Optimization must always be based on freshly-collected metrics, should go roughly in this order (with the order slightly adjusted based on your particular applications and databases and the issues you have previously experienced), and should be done one at a time with fresh metrics collected between each:

  • remove indexes no longer deemed necessary
  • add indexes newly deemed necessary
  • simplify views where possible
  • optimize queries, especially to reduce scans
  • reduce application mis-use of the database (unnecessary and repeated queries are a common culprit)
  • add/change application-tier caching of database information
  • materialize/index views where appropriate
  • optimize stored procedures
  • create generated search/reporting tables
  • investigate fundamental issues with the design of the database schema (data types, relations, etc.) but not from a hey, let’s denormalize perspective.

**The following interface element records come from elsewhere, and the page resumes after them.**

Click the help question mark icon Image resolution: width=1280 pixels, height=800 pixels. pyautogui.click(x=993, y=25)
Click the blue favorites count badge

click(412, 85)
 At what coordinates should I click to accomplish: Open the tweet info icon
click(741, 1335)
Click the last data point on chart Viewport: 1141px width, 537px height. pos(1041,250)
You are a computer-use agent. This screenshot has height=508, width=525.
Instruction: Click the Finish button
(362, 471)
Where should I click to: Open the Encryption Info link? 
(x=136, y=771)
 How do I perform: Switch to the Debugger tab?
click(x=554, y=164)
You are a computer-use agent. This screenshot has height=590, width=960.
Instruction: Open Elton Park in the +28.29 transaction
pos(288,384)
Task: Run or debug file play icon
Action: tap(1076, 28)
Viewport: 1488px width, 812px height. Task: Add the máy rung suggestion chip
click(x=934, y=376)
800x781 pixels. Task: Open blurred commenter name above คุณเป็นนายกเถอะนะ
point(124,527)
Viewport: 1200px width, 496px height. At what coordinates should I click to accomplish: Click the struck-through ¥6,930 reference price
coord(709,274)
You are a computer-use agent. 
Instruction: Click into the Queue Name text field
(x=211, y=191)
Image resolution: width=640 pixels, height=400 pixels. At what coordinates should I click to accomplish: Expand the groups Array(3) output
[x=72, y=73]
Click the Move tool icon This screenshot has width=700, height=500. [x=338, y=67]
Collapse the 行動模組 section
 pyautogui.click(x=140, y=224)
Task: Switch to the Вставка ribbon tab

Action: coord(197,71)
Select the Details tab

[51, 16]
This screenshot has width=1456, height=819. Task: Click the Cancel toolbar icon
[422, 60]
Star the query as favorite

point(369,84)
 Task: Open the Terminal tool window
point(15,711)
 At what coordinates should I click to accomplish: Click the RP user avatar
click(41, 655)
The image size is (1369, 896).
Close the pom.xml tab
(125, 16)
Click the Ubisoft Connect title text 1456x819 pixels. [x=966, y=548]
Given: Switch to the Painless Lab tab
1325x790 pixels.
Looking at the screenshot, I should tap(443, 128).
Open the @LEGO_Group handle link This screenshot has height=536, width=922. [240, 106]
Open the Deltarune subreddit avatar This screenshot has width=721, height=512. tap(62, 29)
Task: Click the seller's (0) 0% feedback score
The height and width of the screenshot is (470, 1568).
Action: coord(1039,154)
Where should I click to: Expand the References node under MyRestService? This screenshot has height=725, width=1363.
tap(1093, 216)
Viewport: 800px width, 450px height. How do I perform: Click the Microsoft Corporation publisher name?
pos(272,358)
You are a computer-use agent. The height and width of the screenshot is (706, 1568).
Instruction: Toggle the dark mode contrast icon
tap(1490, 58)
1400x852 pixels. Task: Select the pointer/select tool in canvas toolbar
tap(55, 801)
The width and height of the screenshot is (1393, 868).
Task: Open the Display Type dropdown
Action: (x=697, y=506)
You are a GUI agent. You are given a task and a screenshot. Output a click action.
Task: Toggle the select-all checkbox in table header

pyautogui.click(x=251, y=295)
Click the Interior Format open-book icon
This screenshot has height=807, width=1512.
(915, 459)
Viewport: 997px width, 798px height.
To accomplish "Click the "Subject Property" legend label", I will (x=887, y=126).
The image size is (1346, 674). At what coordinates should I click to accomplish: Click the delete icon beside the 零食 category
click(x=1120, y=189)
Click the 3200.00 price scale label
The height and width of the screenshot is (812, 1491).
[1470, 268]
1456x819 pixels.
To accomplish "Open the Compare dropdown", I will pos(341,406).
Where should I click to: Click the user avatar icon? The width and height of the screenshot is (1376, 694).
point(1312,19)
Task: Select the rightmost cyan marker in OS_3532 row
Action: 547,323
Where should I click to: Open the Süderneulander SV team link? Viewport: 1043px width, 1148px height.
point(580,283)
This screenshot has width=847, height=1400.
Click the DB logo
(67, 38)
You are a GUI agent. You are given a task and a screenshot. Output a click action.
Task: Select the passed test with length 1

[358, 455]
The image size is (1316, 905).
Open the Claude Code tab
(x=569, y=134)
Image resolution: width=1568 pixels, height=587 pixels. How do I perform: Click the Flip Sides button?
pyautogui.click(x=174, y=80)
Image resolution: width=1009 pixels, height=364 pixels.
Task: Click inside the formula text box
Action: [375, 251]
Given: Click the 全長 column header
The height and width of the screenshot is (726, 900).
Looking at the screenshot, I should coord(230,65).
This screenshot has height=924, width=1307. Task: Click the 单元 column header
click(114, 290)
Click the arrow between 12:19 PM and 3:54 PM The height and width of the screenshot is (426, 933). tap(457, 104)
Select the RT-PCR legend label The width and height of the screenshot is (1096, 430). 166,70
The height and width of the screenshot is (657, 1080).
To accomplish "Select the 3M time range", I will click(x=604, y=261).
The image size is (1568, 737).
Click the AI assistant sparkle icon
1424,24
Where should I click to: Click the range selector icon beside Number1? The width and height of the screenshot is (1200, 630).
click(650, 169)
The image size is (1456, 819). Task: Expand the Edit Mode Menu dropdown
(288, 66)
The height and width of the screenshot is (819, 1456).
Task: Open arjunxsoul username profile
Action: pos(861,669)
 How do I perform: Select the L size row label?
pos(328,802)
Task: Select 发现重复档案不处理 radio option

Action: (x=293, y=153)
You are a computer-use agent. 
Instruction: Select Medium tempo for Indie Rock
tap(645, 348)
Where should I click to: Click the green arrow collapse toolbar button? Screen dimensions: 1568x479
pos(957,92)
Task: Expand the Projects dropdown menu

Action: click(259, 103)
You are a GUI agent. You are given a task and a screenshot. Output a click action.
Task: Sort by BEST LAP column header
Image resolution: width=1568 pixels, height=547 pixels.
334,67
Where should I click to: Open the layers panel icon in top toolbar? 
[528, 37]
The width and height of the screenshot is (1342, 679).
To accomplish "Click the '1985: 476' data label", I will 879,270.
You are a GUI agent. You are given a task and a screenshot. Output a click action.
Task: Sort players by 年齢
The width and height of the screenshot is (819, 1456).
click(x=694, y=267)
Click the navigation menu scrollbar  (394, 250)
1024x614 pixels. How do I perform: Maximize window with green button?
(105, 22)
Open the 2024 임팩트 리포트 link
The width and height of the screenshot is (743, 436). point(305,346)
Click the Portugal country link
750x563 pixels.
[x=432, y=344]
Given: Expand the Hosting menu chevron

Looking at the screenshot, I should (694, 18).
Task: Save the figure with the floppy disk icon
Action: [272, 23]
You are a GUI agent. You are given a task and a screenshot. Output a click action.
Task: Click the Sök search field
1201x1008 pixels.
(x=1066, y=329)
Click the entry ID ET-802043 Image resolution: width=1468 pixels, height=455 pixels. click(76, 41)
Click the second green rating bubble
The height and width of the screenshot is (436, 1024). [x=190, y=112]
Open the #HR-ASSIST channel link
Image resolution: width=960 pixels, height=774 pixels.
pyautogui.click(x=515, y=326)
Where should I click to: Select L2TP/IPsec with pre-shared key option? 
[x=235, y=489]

You’ll notice that denormalizing your fundamental schema isn’t even on the list. It is too tempting and dangerous to put it there. True, it may be a last resort if all of the above fail, but if all of the above fail you are almost surely having the kind of problem that everyone would love to have: your application is going gang-busters, and you can afford to throw more hardware at your current model (start with increasing spindle count first by getting transaction logs onto their own spindle(s) and then by getting indexes onto their own spindle(s)) and if that still isn’t enough then you are are into Google/Amazon/etc. territory and can get some doctorate types to start designing their own persistence model for you. They’ll probably cook up something decidedly non-relational, and with much denormalization. :wink: But if so, then why not just up and denormalize? Simple: The other possibilities need to be exhausted first, through repeated execution of the above list of steps, until you can be certain that violating the correctness guarantees of your relational database through denormalization is worth it.

Interesting blog post on denormalization patterns:

http://database-programmer.blogspot.com/2008/04/denormalization-patterns.html

One more benefit of normalization - variable number of fields. For example, if you denormalize the phone number field, how many phone numbers do you pick? 5? 6? Picking too few is very limiting and picking too many is a waste. In 1990, who would have guessed that a person could have 10 phone numbers associated with them? Home Phone 1, Home Phone 2, Cell Phone, Fax, Cottage, Winter Home, etc. Normalization solves this problem.

God bless ya, Jeff. As with everything in software development, a bit of critical thinking about why something is done and when tends to go a long way…

There is a simple alternative to denormalisation here – to ensure that the values for a particular user_id are physically clustered. In Oracle you would create a hash cluster and then create the five tables that include user_id in that cluster. Performance for that join wuld be excellent. I expect that other RDBMS’s have similar structures.

The morals of the tale:

i) know your RDBMS
ii) database-agnostic design sucks.